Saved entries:
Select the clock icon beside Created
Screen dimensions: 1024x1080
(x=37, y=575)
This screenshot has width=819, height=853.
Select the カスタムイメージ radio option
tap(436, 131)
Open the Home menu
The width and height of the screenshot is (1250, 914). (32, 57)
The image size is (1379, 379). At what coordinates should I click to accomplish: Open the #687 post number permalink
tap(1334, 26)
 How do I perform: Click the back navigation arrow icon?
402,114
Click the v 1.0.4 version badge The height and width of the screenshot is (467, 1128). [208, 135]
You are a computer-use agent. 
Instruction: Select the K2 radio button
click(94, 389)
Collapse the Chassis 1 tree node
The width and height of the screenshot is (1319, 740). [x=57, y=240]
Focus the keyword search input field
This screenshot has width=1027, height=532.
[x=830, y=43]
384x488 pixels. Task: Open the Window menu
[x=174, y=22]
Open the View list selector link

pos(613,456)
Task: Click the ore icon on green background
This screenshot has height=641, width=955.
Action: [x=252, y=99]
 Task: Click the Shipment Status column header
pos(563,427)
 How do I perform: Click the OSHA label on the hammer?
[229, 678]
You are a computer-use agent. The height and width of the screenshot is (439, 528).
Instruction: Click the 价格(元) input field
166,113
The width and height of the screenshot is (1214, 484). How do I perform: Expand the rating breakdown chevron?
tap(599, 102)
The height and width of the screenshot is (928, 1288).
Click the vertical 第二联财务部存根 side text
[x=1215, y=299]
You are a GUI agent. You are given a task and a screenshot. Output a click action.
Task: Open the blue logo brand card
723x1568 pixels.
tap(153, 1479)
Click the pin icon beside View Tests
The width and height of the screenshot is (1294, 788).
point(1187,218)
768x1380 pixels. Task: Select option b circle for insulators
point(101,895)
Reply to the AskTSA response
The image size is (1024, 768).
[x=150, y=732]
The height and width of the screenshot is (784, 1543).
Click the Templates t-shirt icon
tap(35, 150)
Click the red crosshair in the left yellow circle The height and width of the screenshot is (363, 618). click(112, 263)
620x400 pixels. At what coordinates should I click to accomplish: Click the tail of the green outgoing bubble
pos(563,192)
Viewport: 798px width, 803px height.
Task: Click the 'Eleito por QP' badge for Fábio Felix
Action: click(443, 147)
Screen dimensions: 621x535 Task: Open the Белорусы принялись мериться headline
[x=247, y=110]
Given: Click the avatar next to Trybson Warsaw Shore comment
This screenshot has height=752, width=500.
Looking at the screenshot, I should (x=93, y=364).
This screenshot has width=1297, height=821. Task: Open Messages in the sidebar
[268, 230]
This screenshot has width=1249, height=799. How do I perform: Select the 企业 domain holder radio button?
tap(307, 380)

### [PROBLEM TO SOLVE]
From the data above, work out how many lines hold "agent". Answer with the number alone.

### [SOLUTION TO THIS PROBLEM]
3